**AIM:** Rewrite the data below, replacing every "Open" with "Select" and keeping everything else as it is. Leave out the pictures.

**TASK INPUTS:**
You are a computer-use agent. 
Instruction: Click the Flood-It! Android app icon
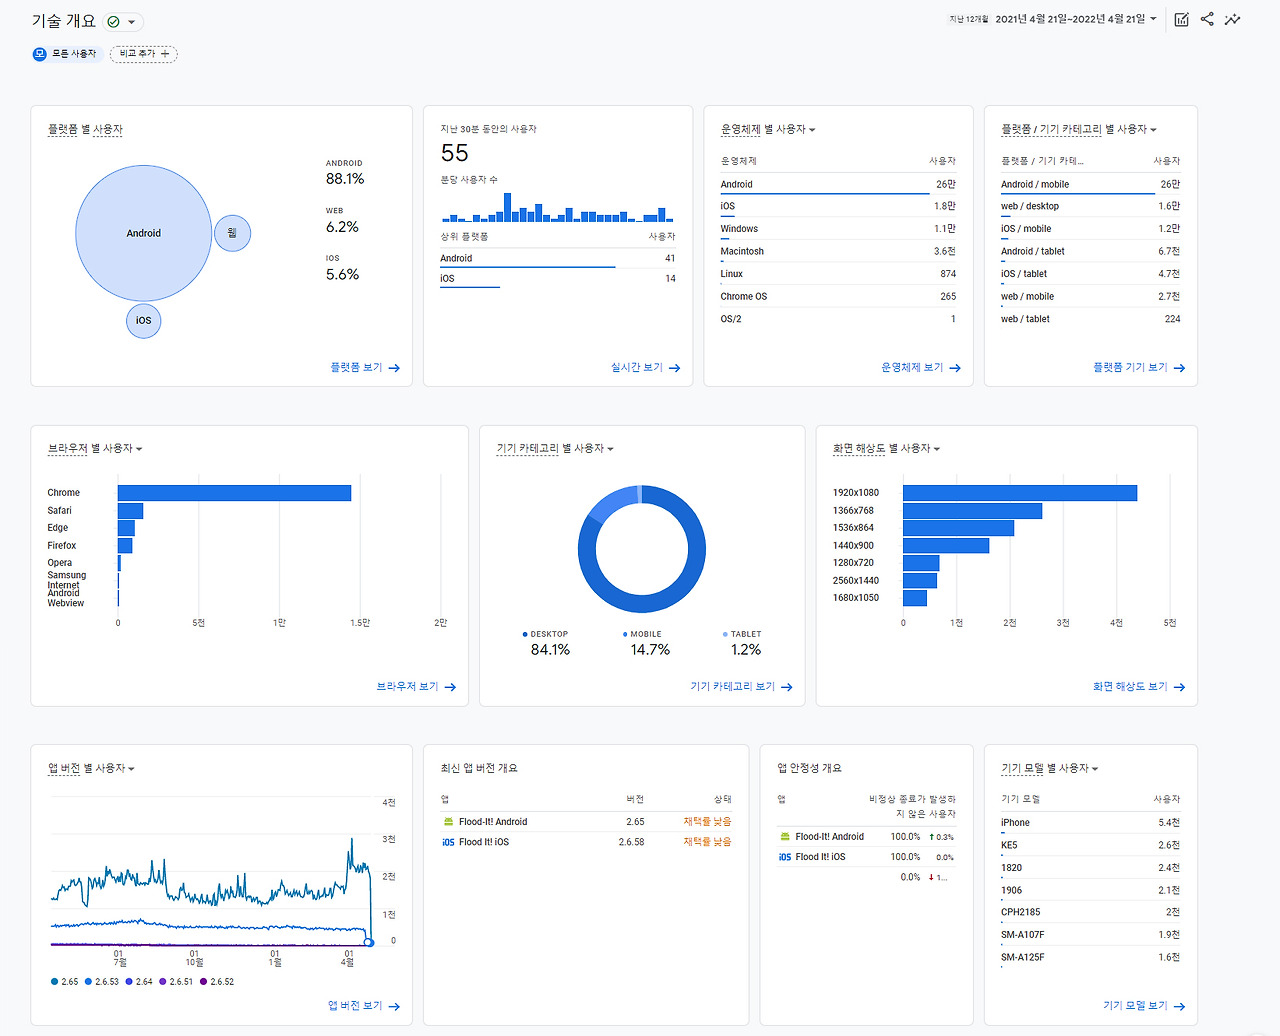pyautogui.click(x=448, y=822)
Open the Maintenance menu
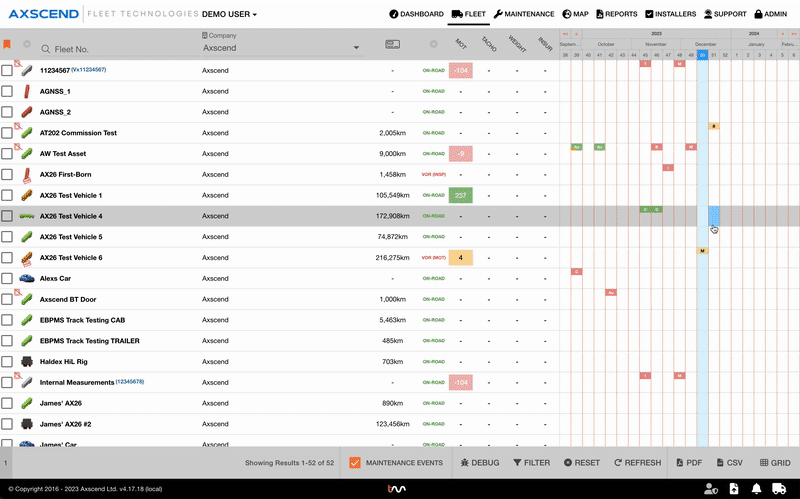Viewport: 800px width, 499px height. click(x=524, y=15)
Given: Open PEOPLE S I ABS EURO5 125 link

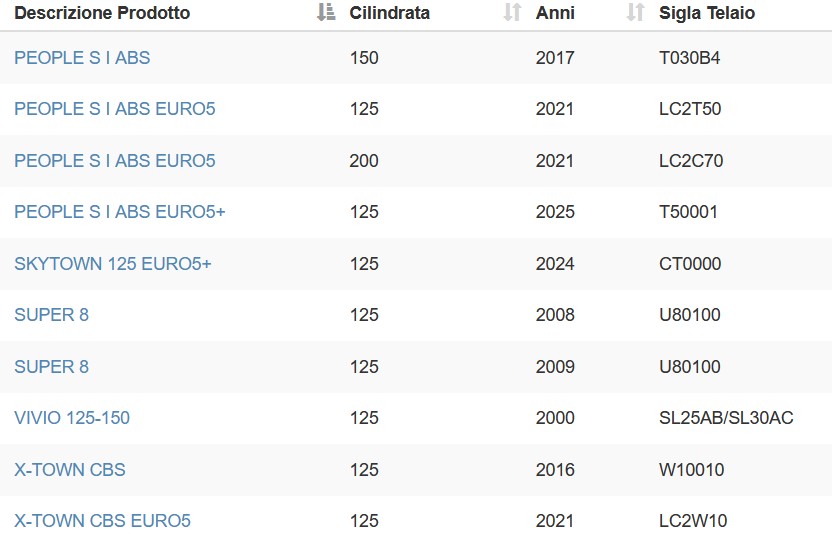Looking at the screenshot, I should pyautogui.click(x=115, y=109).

**WORKED ANSWER:**
You are a computer-use agent. 
Instruction: Click the Flood-It! Android app icon
pyautogui.click(x=448, y=822)
Select the Maintenance menu
Viewport: 800px width, 499px height. click(x=524, y=15)
Given: Select PEOPLE S I ABS EURO5 125 link

Looking at the screenshot, I should pyautogui.click(x=115, y=109).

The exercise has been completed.